● **JOB**
Rewrite the rows in the stretch from "You are a computer-use agent. 550x340 pixels." through "Create a new", swapping "folder" for "directory" and leaving everything else unchanged. Include only those rows, and omit the pictures.

═══ DATA ENTRIES ═══

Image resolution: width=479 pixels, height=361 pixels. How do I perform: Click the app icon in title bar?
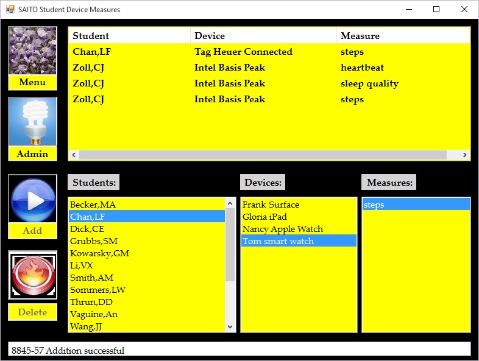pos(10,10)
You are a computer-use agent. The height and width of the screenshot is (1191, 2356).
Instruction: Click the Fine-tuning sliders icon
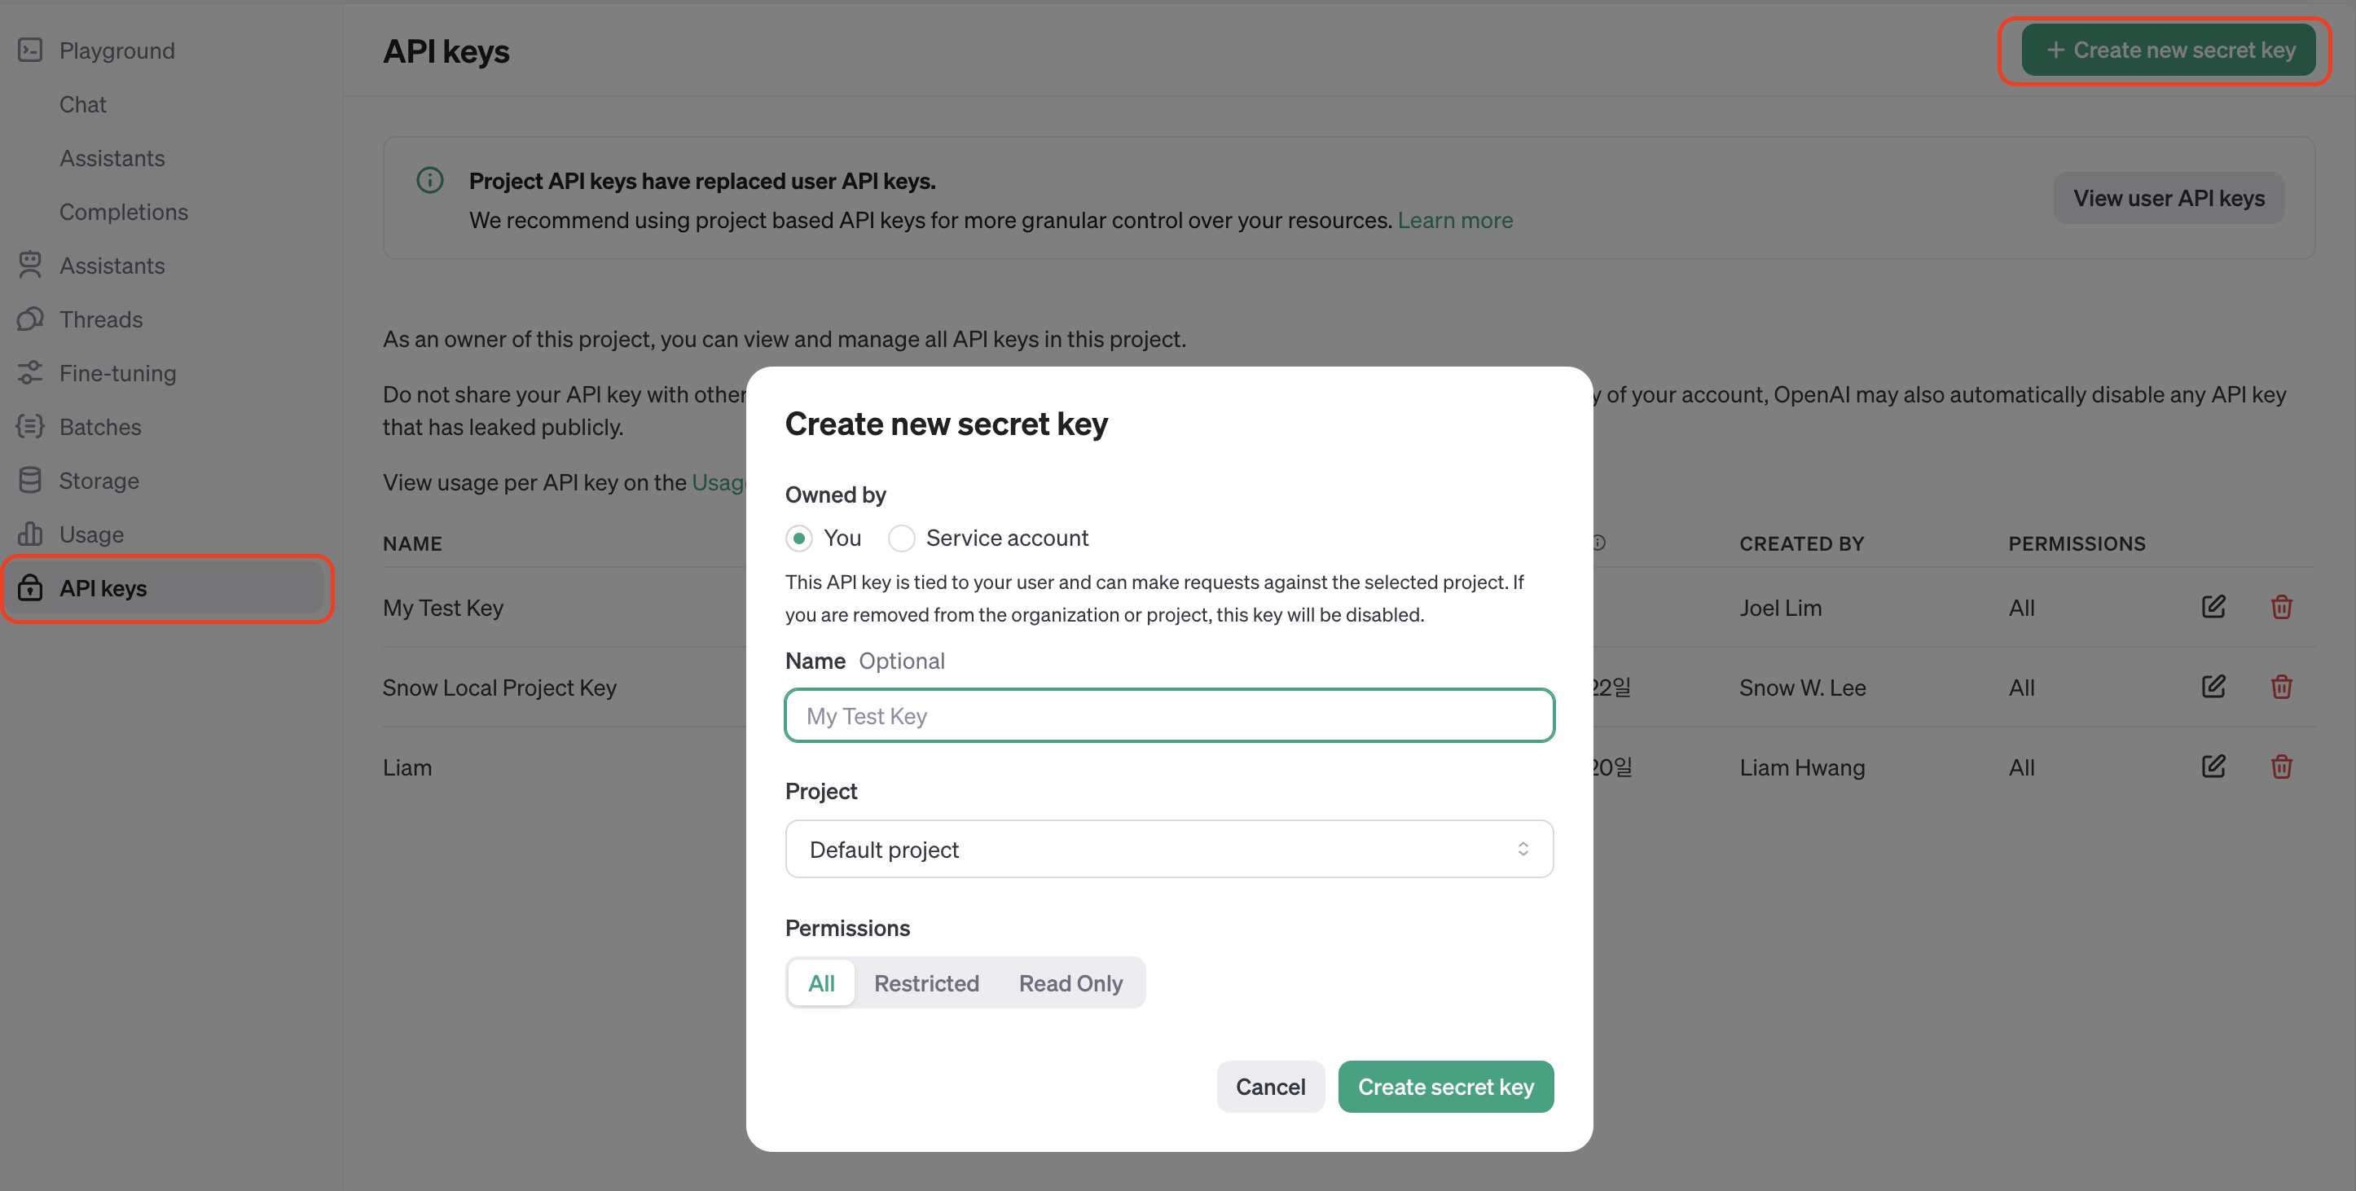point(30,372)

═══
═══ DATA ENTRIES ═══

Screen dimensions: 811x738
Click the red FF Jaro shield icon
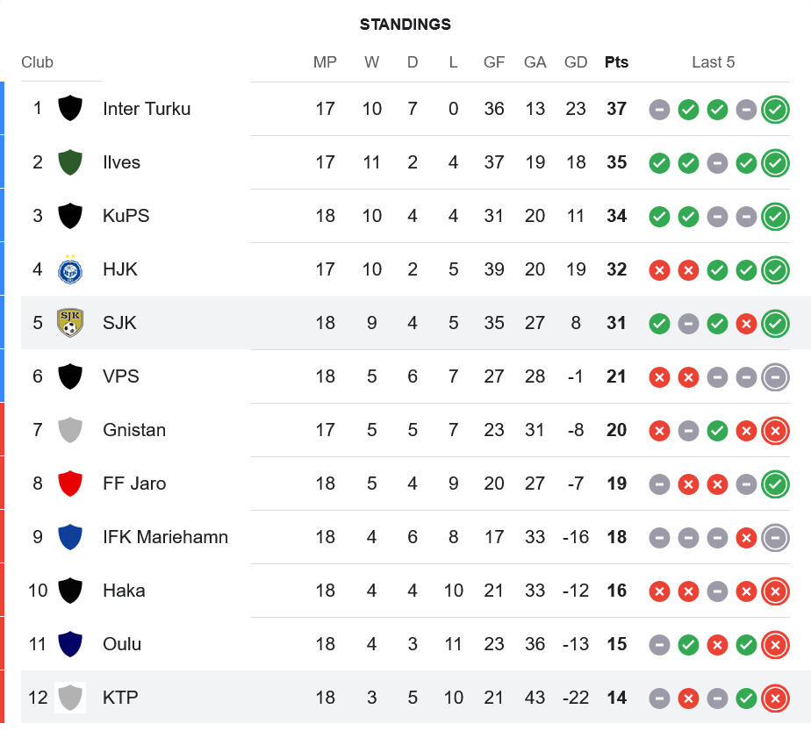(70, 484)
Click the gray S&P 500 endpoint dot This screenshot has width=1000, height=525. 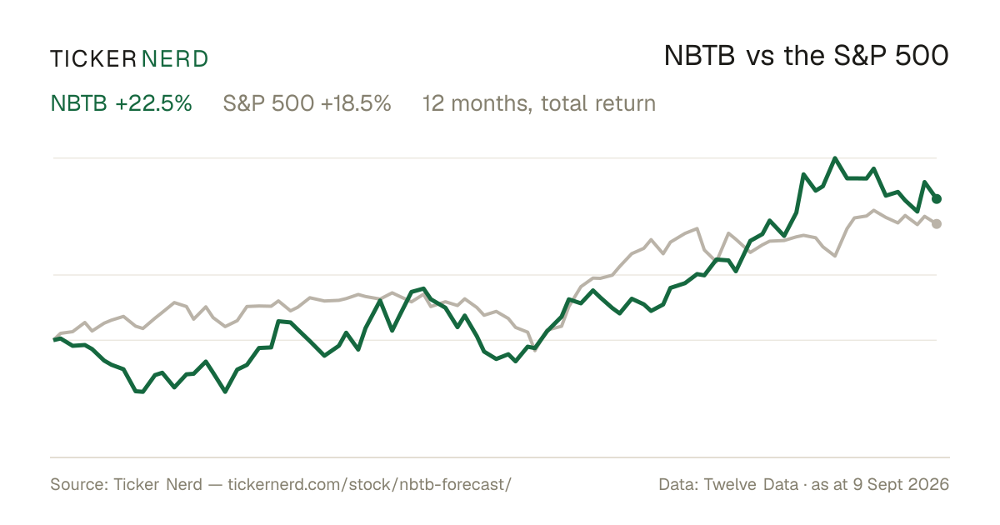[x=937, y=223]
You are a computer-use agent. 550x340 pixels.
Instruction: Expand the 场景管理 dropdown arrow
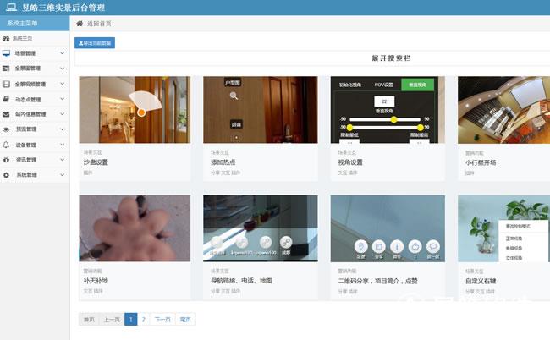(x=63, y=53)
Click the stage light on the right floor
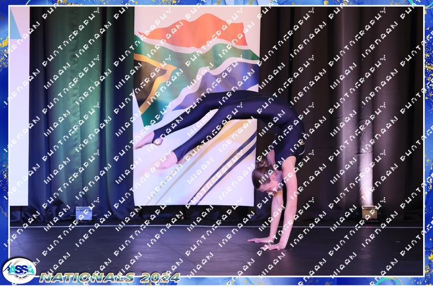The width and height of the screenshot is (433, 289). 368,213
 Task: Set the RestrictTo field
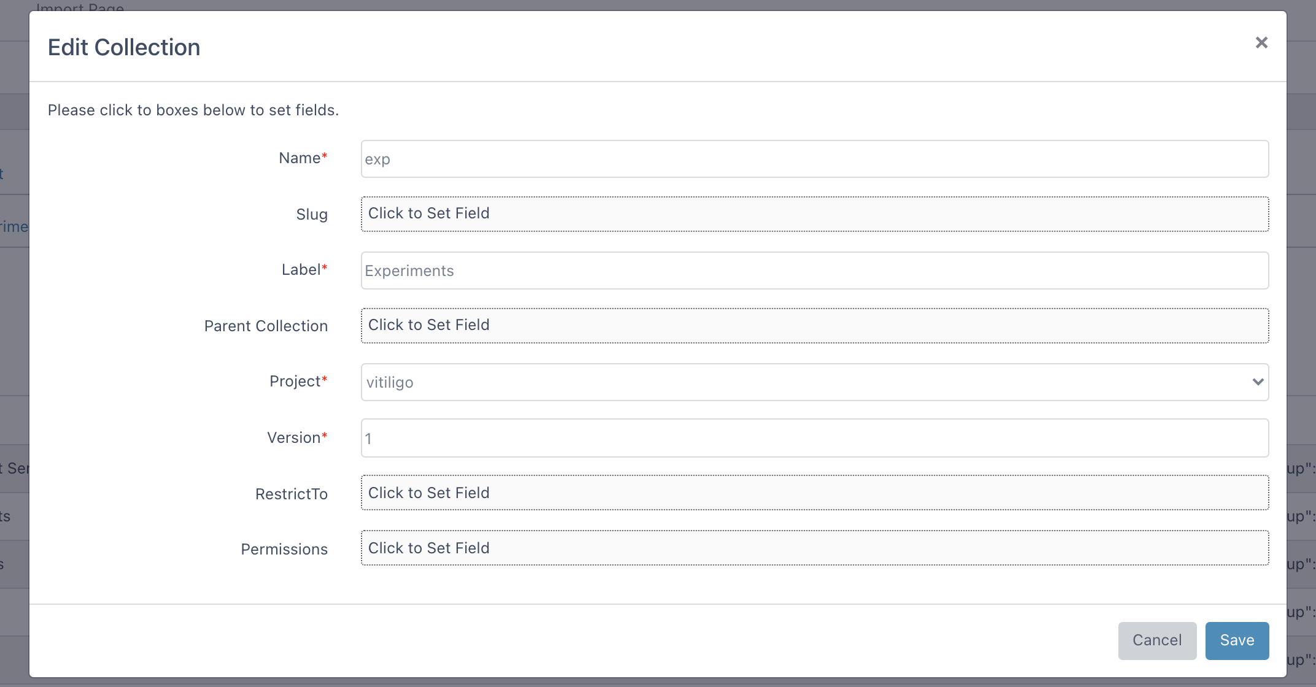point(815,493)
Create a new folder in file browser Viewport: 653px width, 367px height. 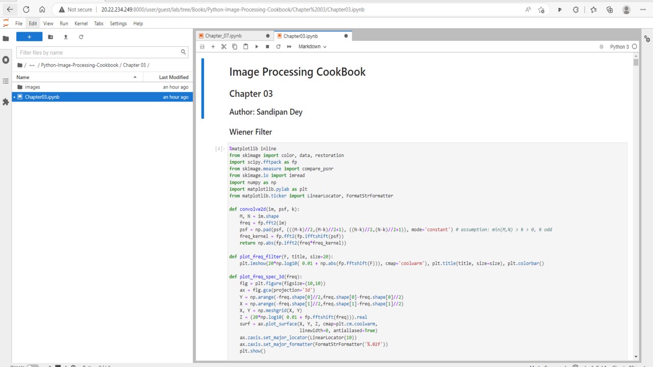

═══

● **ANSWER TO THIS PROBLEM**
You are a computer-use agent. 550x340 pixels.
Instruction: Expand the 场景管理 dropdown arrow
(x=63, y=53)
Click the stage light on the right floor
The width and height of the screenshot is (433, 289). 368,213
 Task: Set the RestrictTo field
point(815,493)
Create a new directory in file browser Viewport: 653px width, 367px height. 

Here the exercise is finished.